Hillel encourages students to ‘Get Out The Vote!’

Ella Hulmuth, Staff Reporter

Manischewitz, challa and voter registration?

Last Friday, Shabbat dinner at Tulane Hillel was draped in red, white and blue for a bipartisan event to encourage Tulane students to vote in the upcoming elections. Tulane Internal Public Affairs Committee, College Democrats, College Republicans, and Women in Politics sponsored the “Get Out The Vote!” dinner.

To kick off the event, president of TIPAC Dawn Edelman gave a speech about the importance of considering one’s personal values and making the decision to represent and express those values in the upcoming local and national elections.

There were voter registration forms scattered out on the tables amid the food and drinks, and unregistered voters were encouraged to fill them out during dinner.

The organizers of the event were Edelman, College Republicans President Abigail Michel, College Democrats President Brooke Payton and WIP President Nicole Carle.

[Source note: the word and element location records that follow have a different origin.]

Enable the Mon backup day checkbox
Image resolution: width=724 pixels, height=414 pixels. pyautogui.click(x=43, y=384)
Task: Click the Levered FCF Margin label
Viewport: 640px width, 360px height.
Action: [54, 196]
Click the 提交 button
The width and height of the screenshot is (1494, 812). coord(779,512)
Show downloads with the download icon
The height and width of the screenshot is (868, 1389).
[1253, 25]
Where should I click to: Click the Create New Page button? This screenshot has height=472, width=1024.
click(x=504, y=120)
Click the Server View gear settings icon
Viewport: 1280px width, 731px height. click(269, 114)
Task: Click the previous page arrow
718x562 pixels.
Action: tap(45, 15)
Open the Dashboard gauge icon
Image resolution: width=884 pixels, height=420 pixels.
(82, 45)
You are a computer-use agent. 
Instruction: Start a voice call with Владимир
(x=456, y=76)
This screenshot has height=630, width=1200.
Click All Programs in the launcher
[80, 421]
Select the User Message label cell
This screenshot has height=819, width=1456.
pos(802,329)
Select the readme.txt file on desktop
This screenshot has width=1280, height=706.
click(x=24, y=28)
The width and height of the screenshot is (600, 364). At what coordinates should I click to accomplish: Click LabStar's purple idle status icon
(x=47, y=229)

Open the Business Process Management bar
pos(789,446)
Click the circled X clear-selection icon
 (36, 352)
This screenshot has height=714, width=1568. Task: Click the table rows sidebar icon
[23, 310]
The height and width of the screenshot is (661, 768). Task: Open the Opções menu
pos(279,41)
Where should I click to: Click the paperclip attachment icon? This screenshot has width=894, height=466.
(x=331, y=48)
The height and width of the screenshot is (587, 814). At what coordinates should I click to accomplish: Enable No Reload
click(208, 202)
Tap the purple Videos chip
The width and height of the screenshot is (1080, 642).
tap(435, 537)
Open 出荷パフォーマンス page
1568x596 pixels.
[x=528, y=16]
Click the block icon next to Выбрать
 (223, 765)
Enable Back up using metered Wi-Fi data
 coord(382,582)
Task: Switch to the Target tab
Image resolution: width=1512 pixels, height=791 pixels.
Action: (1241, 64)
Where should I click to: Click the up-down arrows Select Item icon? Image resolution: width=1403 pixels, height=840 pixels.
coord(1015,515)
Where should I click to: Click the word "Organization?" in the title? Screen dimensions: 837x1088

Payton said she felt grateful to Hillel for hosting the event and fostering a sense of togetherness and unity at Tulane.

“I realized how lucky we are to have a space like Hillel at Tulane,” Payton said. “How lucky are we that we have a place that celebrates so many aspects of student life in so many different ways.”

According to CNBC, during the 2012 election, only 38 percent of 18-24-year- olds voted. Student organizations at schools across the country are putting forth efforts to register their students to vote, through tabling, voter drives, and events like the one on Friday. Challenging student apathy is a priority for organizations like the ones who sponsored Friday’s event.

In addition to the efforts by individual political clubs on campus, Tulane has been hosting many other events related to the upcoming presidential election, and politics in general. Some have included debate screenings in The Lavin-Bernick Center for University Life and lectures by expert faculty regarding hot button political issues. These initiatives by the university serve to get students more involved in the modern political conversation.

Nicole Carle said she feels that there is a great importance of using one’s voice in the democratic process, especially as a young person.

“As an American citizen, being an informed voter is not only a privilege, but a duty,” Carle said. “The Tulane community is actively participating in getting the youngest cohort involved and excited and I hope to see everyone at the polls.”

Dawn Edelman said she felt happy that the event encouraged genuine bipartisanship.

“Being president of a bipartisan organization, it was so great to have the opportunity to work with political organizations on both ends of the spectrum to plan the Voter Registration Shabbat,” Edelman said. “Although everyone involved in planning has varying political opinions, we are all united in the belief that it is essential for students to express their values in their vote.”